Le dossier a été communiqué au procureur général.
Sur le rapport de Mme Maunand, conseiller, les observations écrites de Me Haas, avocat de M. M..., après débats en l'audience publique du 27 novembre 2019 où étaient présentes Mme Brouard-Gallet, conseiller doyen faisant fonction de président, Mme Maunand, conseiller rapporteur, Mme Kermina, conseiller, et Mme Thomas, greffier de chambre,
la deuxième chambre civile de la Cour de cassation, composée des président et conseillers précités, après en avoir délibéré conformément à la loi, a rendu la présente décision.
1. Le moyen de cassation annexé, qui est invoqué à l'encontre de la décision attaquée, n'est manifestement pas de nature à entraîner la cassation.

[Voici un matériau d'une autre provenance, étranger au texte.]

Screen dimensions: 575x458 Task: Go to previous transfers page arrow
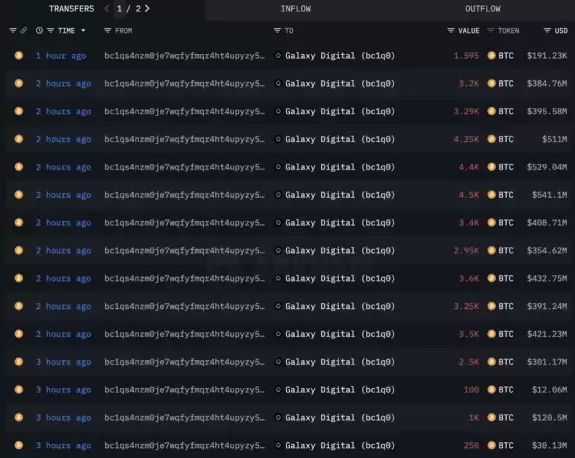click(107, 8)
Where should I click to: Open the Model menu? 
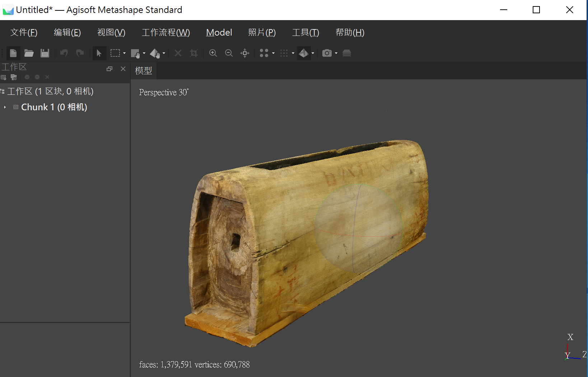pos(219,33)
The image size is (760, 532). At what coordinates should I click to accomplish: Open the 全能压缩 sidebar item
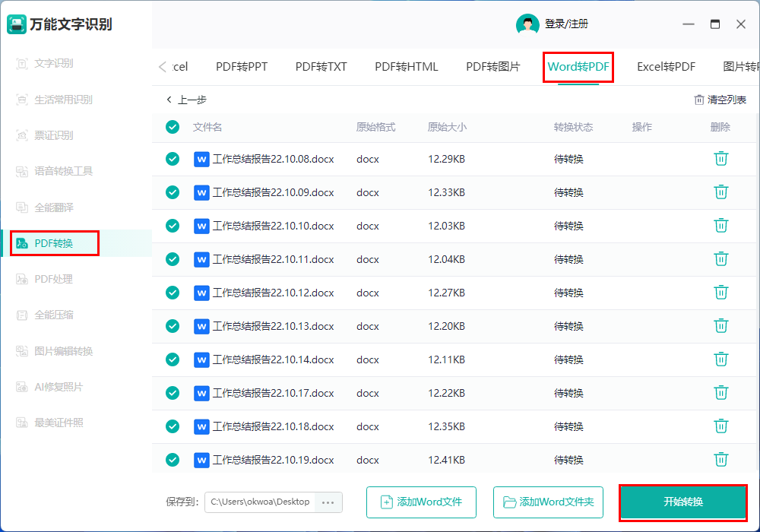[x=53, y=315]
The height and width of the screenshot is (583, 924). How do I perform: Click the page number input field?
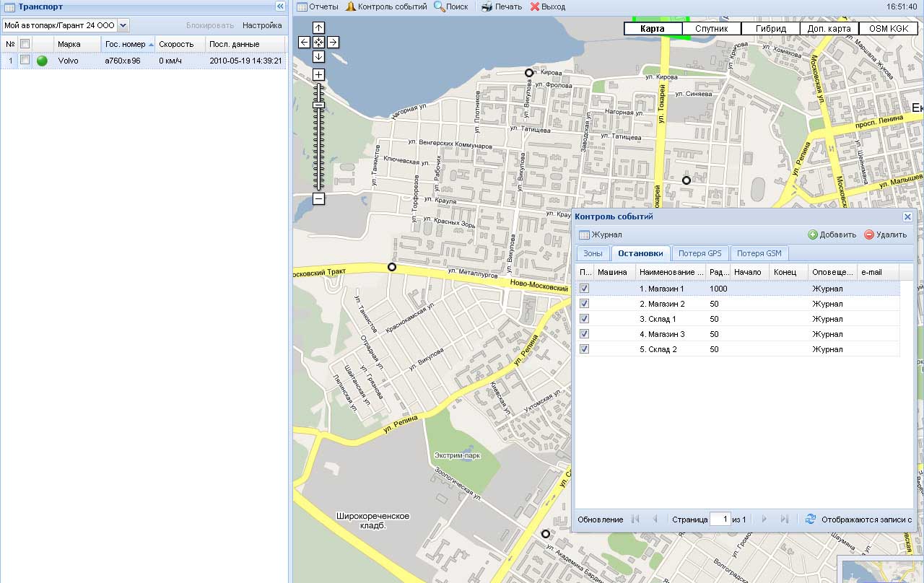(x=720, y=519)
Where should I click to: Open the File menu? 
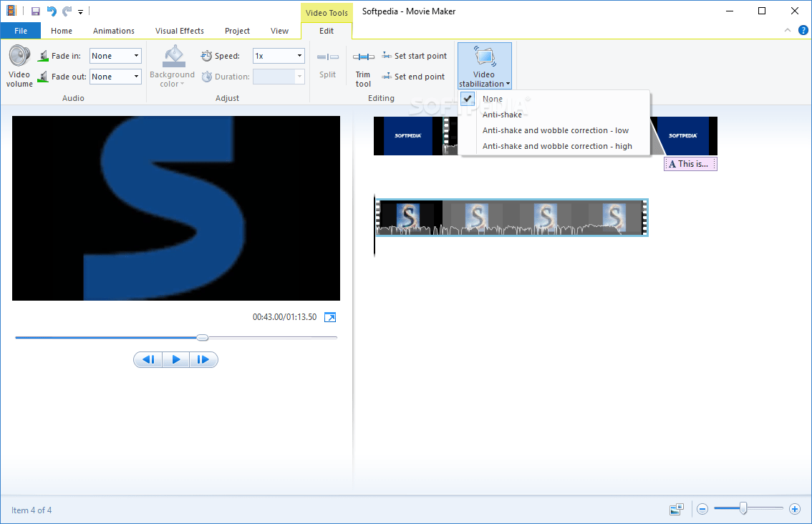(21, 31)
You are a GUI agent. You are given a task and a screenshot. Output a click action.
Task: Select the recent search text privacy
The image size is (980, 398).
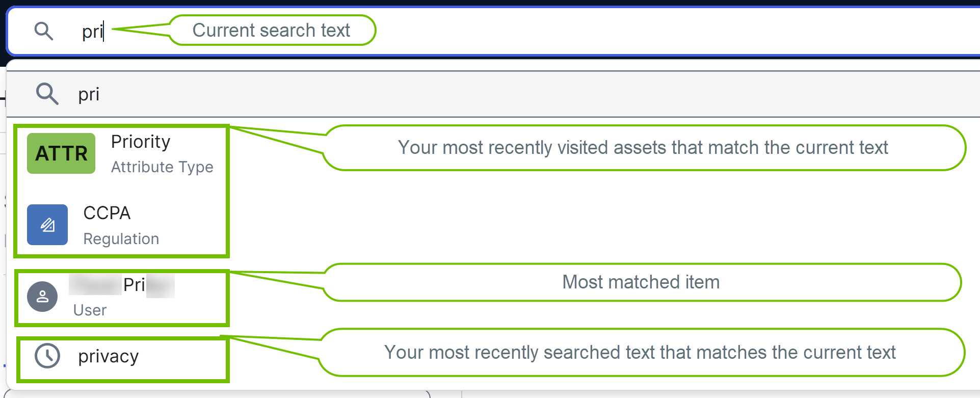pyautogui.click(x=108, y=356)
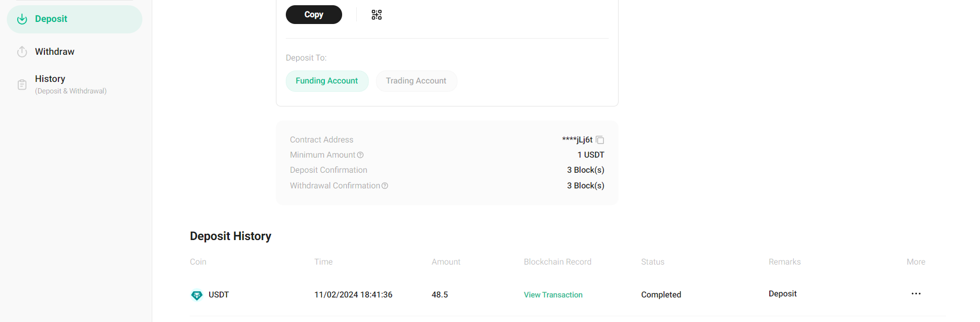Click the USDT coin logo in history

point(197,295)
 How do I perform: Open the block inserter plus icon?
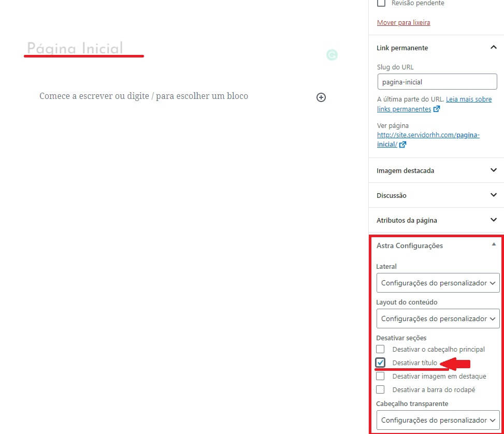pyautogui.click(x=321, y=97)
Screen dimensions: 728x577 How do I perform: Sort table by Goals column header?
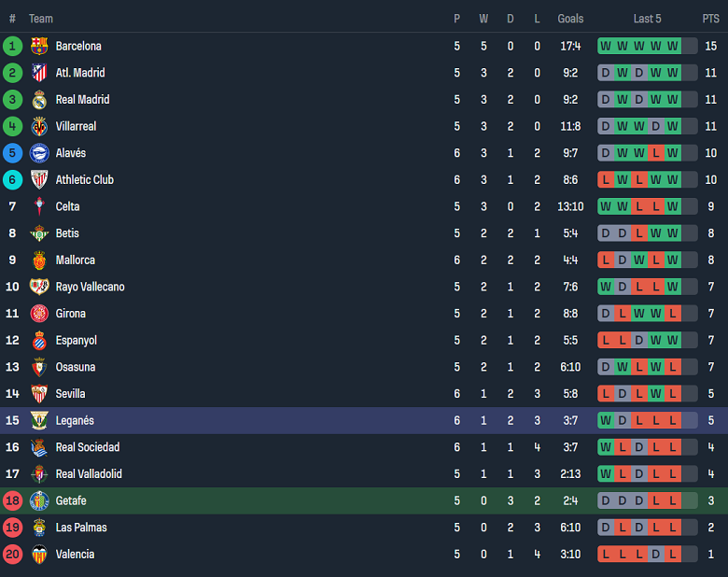click(570, 19)
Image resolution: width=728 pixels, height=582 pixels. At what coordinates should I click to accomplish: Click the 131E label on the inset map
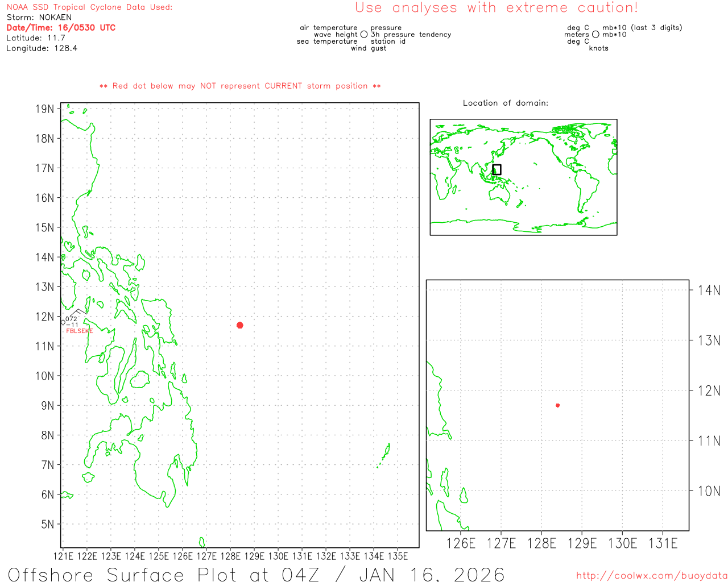663,543
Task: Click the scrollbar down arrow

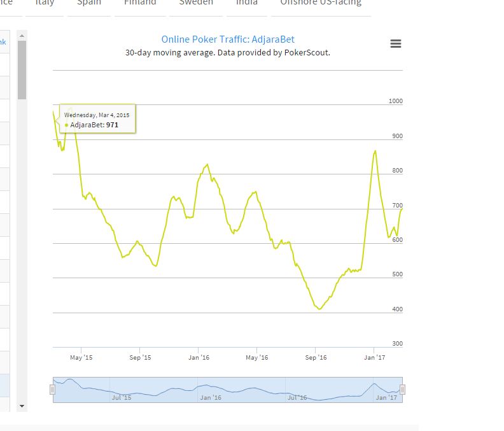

2. En application de l'article 1014, alinéa 1er, du code de procédure civile, il n'y a donc pas lieu de statuer par une décision spécialement motivée sur ce pourvoi.
EN CONSÉQUENCE, la Cour :
REJETTE le pourvoi ;
Condamne M. M... aux dépens ;
En application de l'article 700 du code de procédure civile, rejette la demande formée par M. M... ;
Ainsi décidé par la Cour de cassation, deuxième chambre civile, prononcé et signé en l'audience publique du neuf janvier deux mille vingt par Mme Kermina, conseiller, en remplacement du président empêché, conformément aux dispositions des articles 452 et 456 du code de procédure civile.
MOYEN ANNEXE à la présente décision
Moyen produit par Me Haas, avocat aux Conseils, pour M. M...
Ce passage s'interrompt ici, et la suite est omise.